**Dataset content**:
---

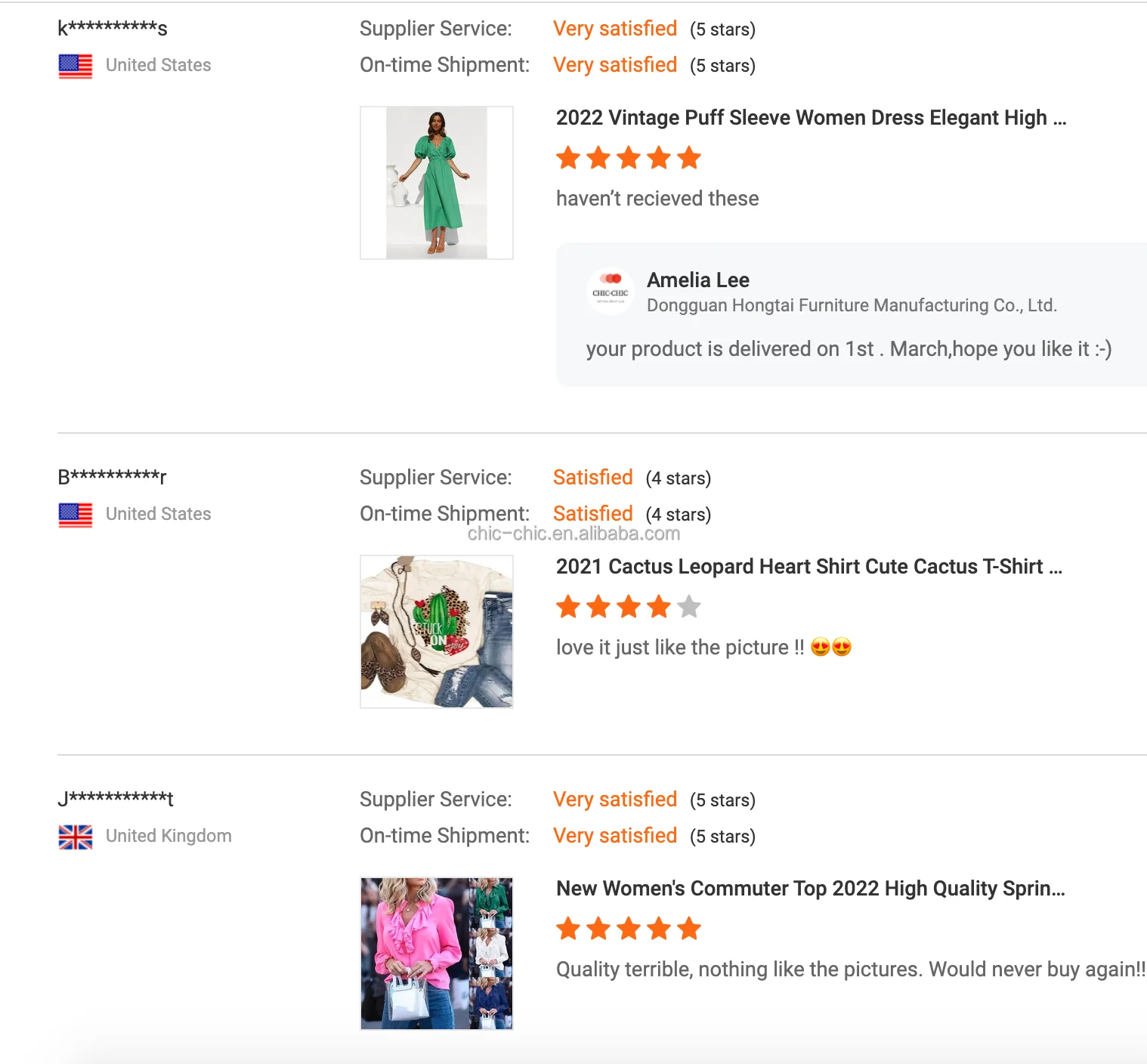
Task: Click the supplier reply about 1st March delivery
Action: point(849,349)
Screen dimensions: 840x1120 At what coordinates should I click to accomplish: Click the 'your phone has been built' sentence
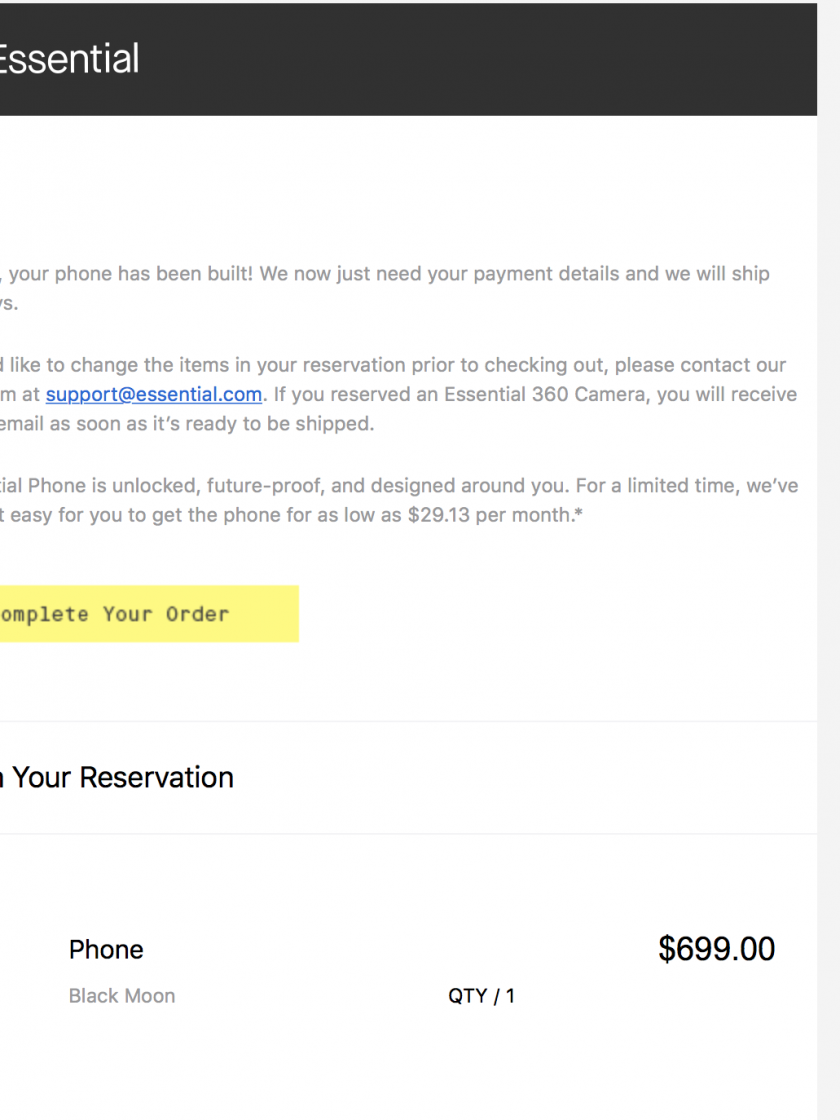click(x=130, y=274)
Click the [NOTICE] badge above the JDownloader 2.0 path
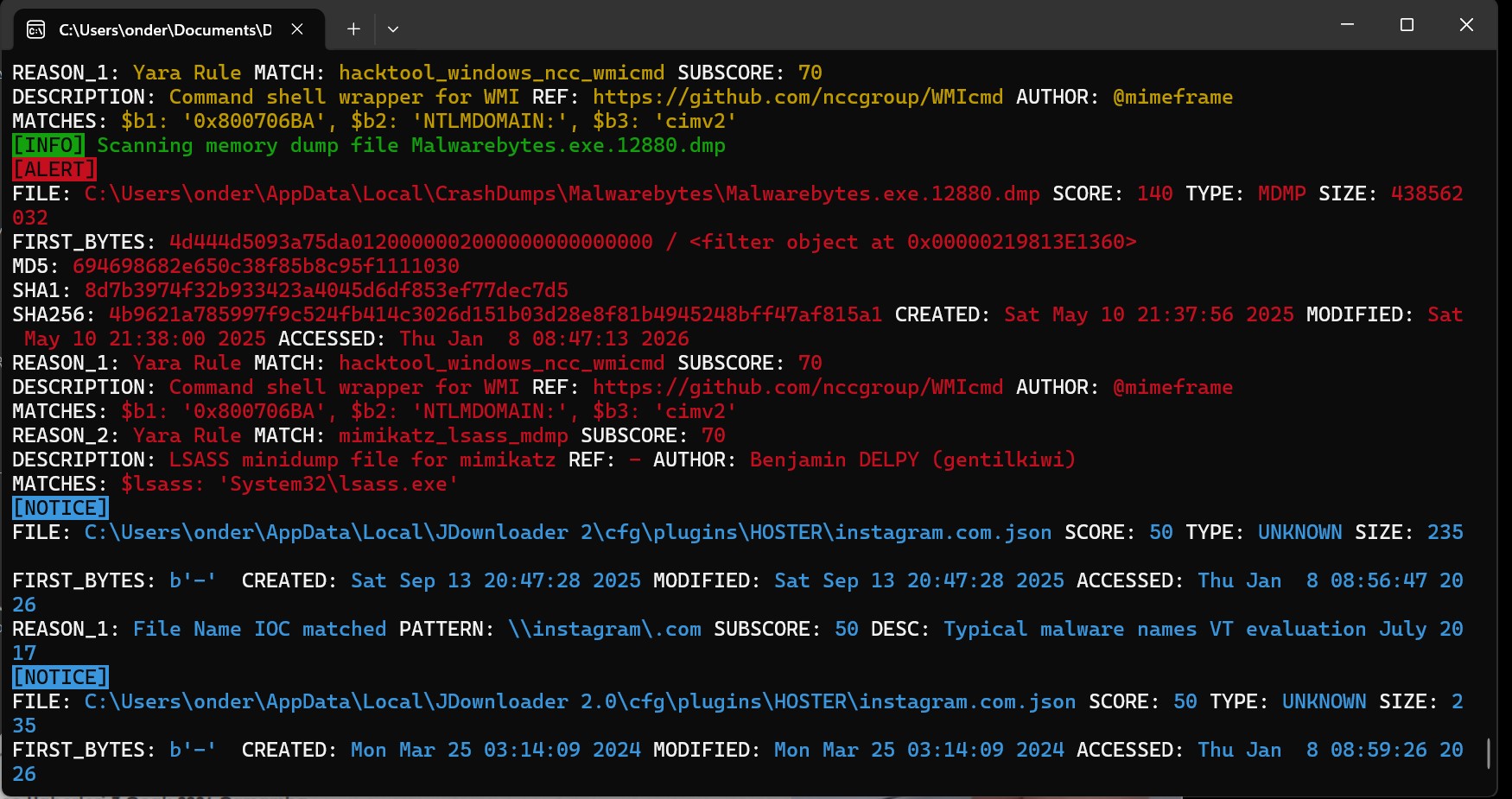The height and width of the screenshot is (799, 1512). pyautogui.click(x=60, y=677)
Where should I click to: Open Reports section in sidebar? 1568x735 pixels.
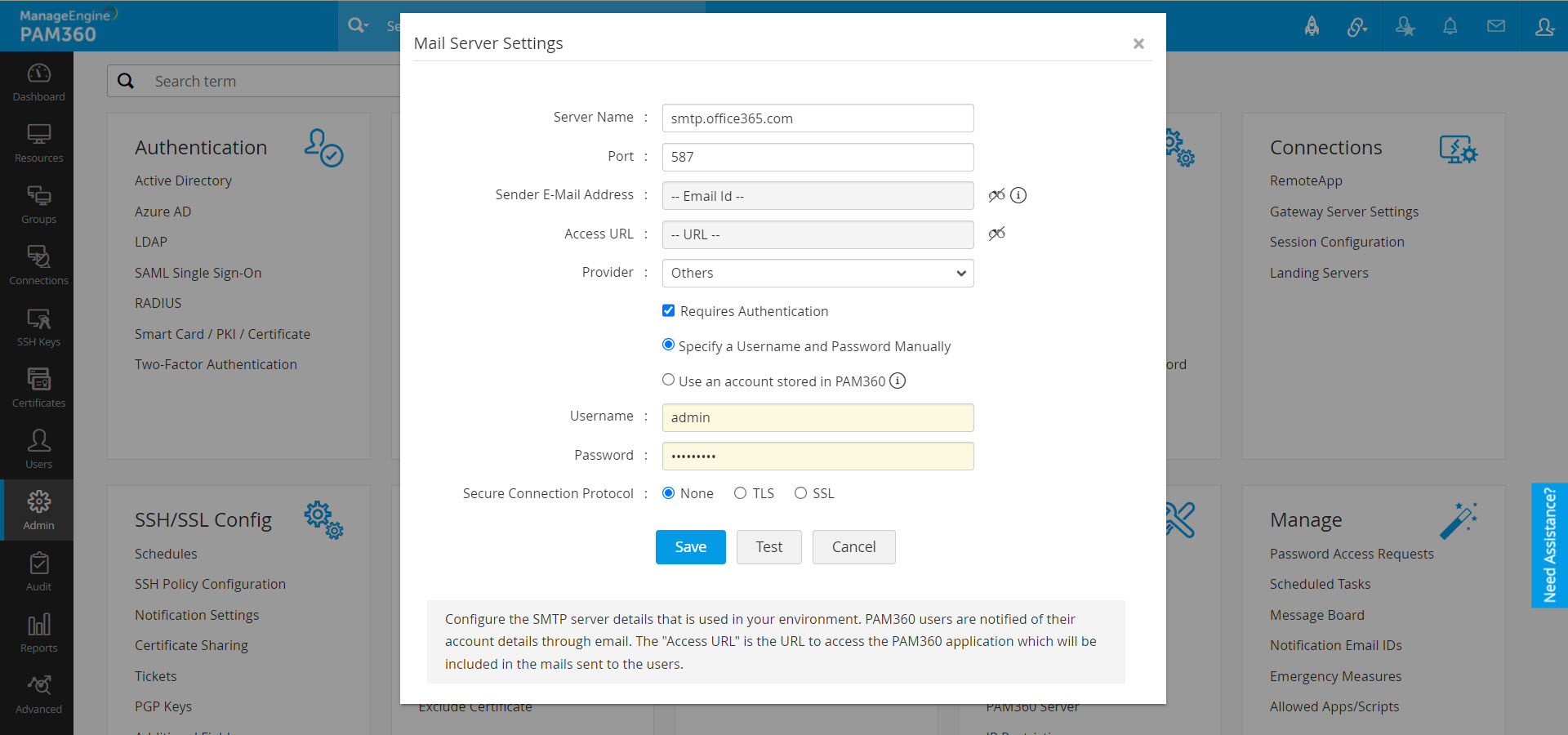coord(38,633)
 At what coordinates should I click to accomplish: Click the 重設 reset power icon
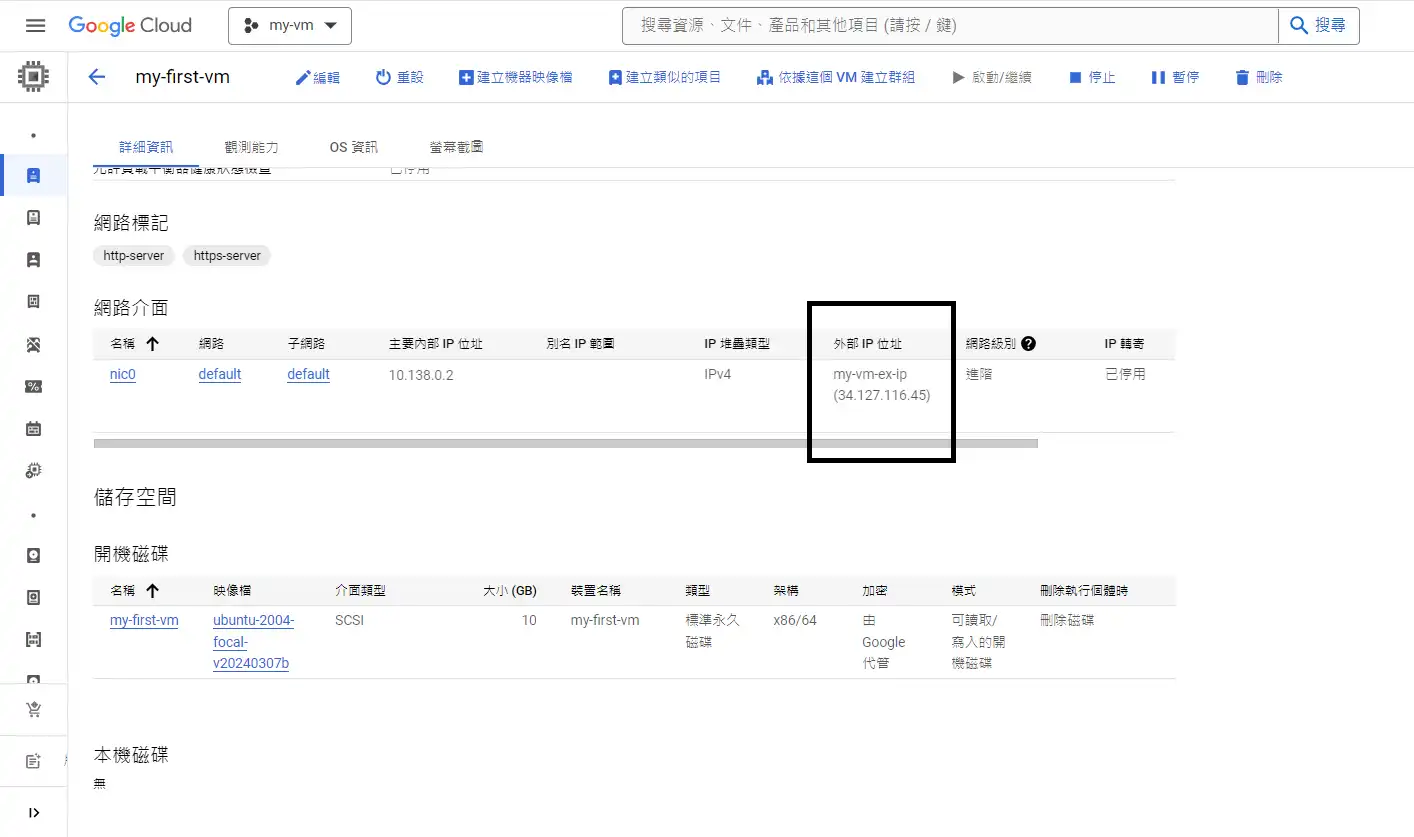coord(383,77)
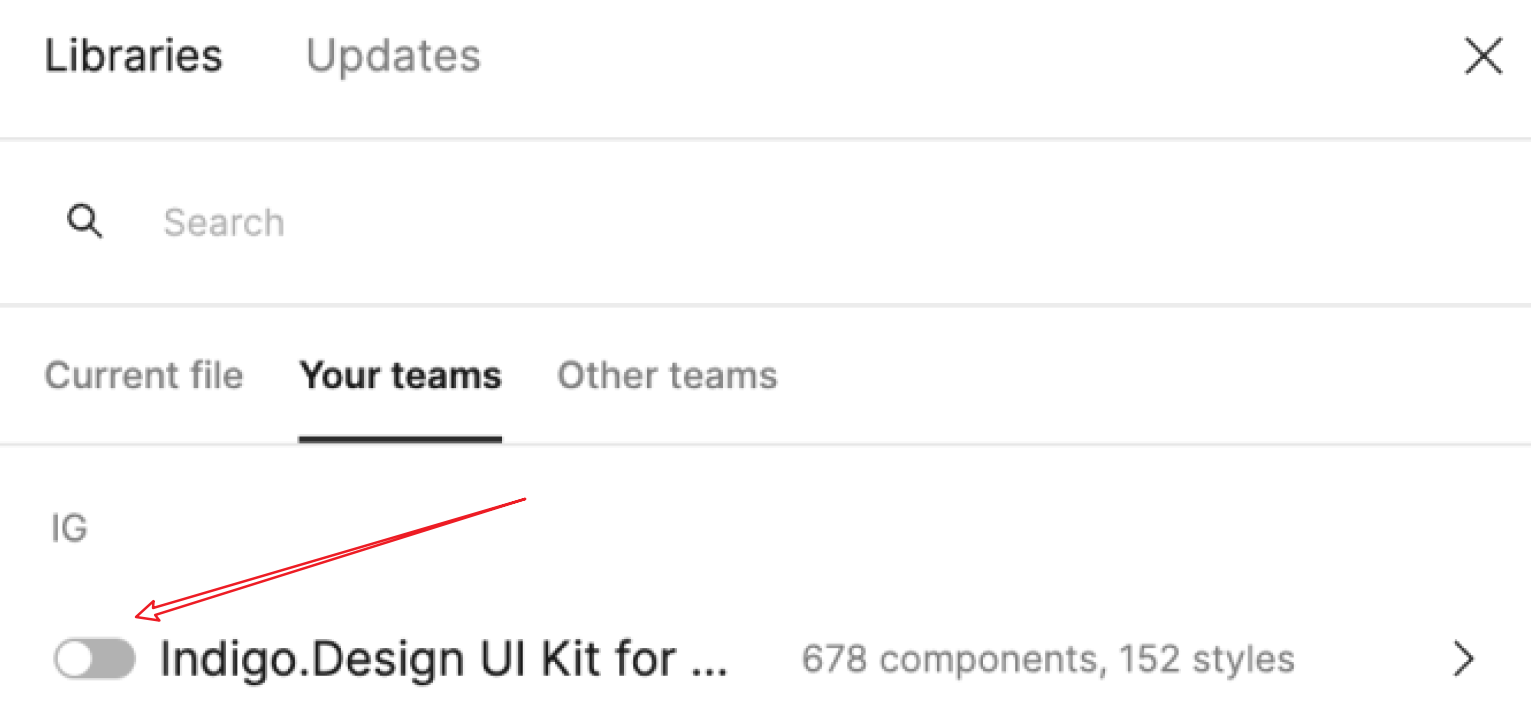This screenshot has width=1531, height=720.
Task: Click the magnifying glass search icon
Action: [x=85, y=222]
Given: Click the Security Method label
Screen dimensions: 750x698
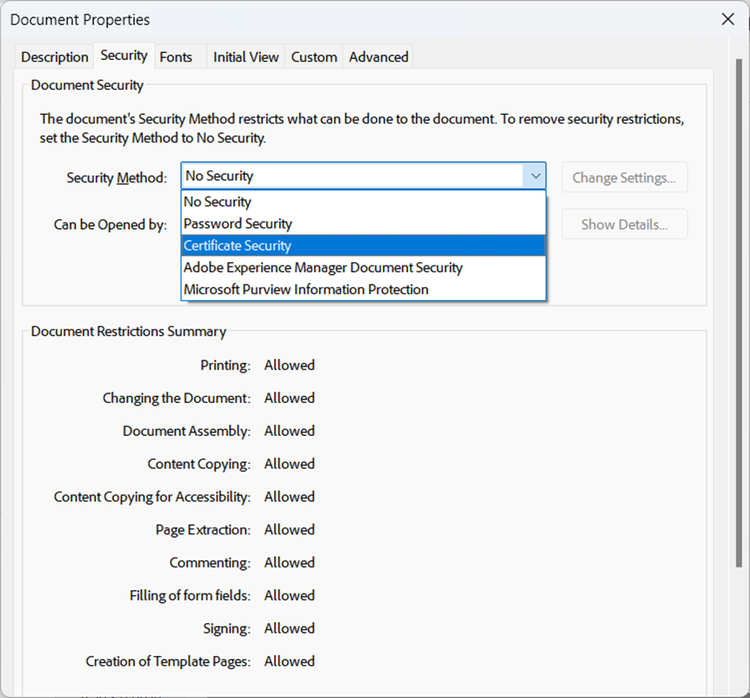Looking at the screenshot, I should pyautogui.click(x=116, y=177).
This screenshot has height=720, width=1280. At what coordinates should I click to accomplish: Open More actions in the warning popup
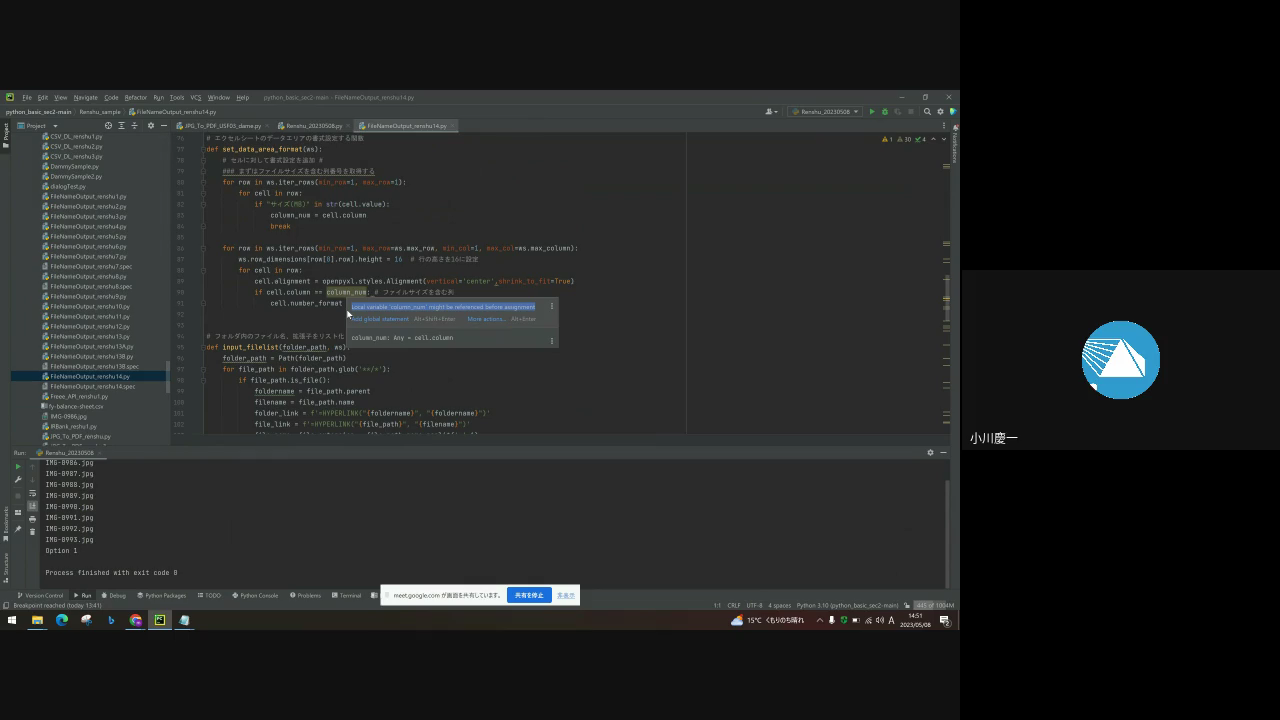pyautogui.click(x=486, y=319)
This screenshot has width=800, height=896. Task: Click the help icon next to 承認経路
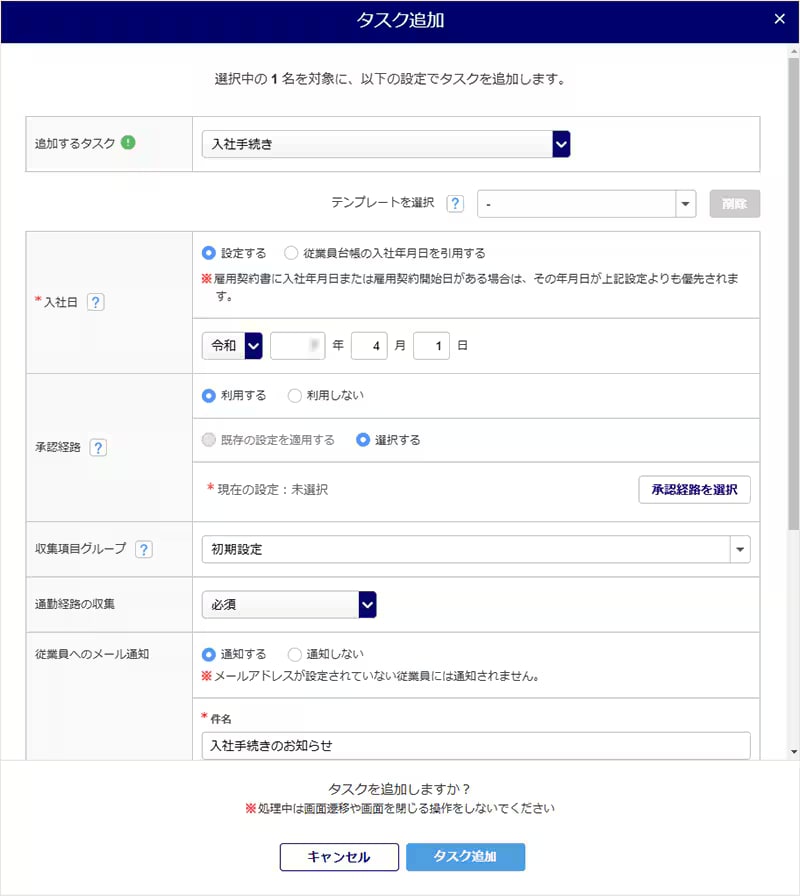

---

**Your assignment**: Your task is to reproduce exactly the lines running from the line that contains "Click the [NOTICE]" to the end of the records, pictures excluded.

**Answer section**:
Click the [NOTICE] badge above the JDownloader 2.0 path
The height and width of the screenshot is (799, 1512). pyautogui.click(x=60, y=677)
Where should I click to: Open Reports section in sidebar? 1568x735 pixels.
coord(38,633)
 At what coordinates should I click to accomplish: Click the 重設 reset power icon
coord(383,77)
This screenshot has width=1531, height=720.
Task: Click the magnifying glass search icon
Action: [x=85, y=222]
Given: Click the Security Method label
Screen dimensions: 750x698
Looking at the screenshot, I should pyautogui.click(x=116, y=177).
This screenshot has height=720, width=1280. At what coordinates should I click to accomplish: Open More actions in the warning popup
pyautogui.click(x=486, y=319)
This screenshot has width=800, height=896. Task: Click the help icon next to 承認経路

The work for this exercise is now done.